I have a question about normalization of gene expression data.
I have RNA-seq data from 4 different cell lines. Each cell line was treated with a mock and drug1. So in total I have 8 RNA-seq samples. Cell lines 3 and 4 have a physiological response to this drug1 and cell ines 1 and 2 do not have any response. So what I am looking for is to identify genes in samples 3 and 4 that may underlie the physiological response to drug1.
This is what I have done.
1. I aligned the reads to the genome (I do not care about splice forms or discovery of new isoforms) and used BWA MEM or it. I also did not remove potential PCR artifacts by picard because the reads were only 50bp and therefore the chances of seeing true copies that start and stop at the same site are not negligible.

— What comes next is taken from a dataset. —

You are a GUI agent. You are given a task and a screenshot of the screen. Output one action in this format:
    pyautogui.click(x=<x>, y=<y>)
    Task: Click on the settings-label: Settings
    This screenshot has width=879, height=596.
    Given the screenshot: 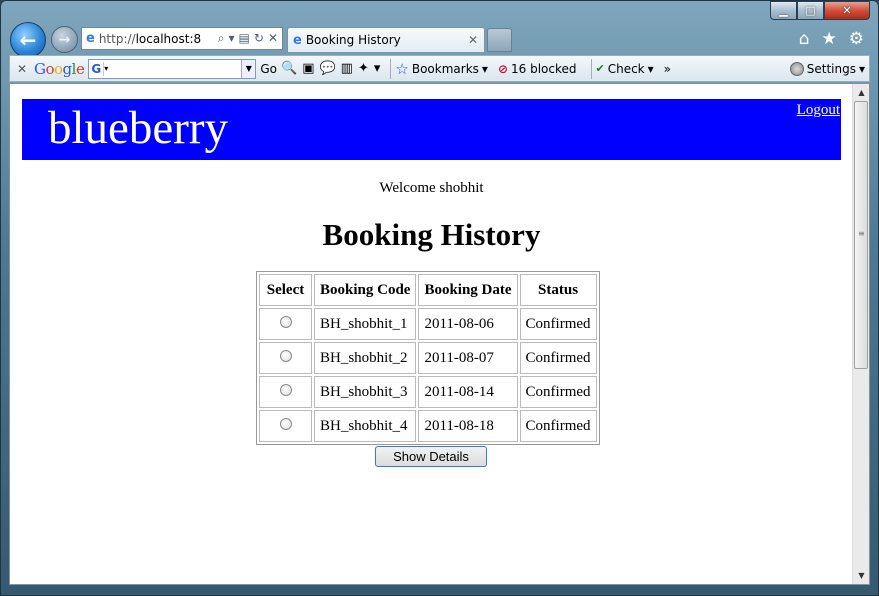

2. For each gene's exonic region, I counted the reads that fall into that region and normalized by the length of the exon (to make it reads per bp) and I divided by the total number of reads in those sample.
At this point I am not sure how best to proceed and looking for advice.
One way to proceed is for me to generate a difference in gene expression for each sample (by subtracting the expression value from drug treated sample from the mock treated sample; for example,
d_k = 1 + (e_k_drug1 - e_k_mock)/ e_k_mock
where e_k_mock is the expression level of gene k from the mock sample. By doing the above normalization, the values d_k are converted into a number which can be compared relative to the expression level of gene in the mock sample. So for example, if the genes do not change their expression, then the d_k value is 1; if the genes expression doubled upon drug1 treatment, the d_k value is 2 and so forth. Does this sound like a reasonable way to transform the values?
However, the issue with the above normalization is that the expression values of a given gene between the mock and drug1 treatment may not be compariable. For example, for unknown reasons, the normalized expression of each gene is higher in drug1 treated samples, how do I correct for it? I am wondering if I should have a second level of normalization by making all the gene expression values for each sample into a 0 mean and 1 standard deviation. This way, all the expression values are now relative to the expression within the sample and the distribution of the d_k values will have a 0 mean. Any suggestion would be much appreciated.
Please note, I want to properly understand how the normalization is done and that is why I am not using the existing tools such as cuffdiff etc.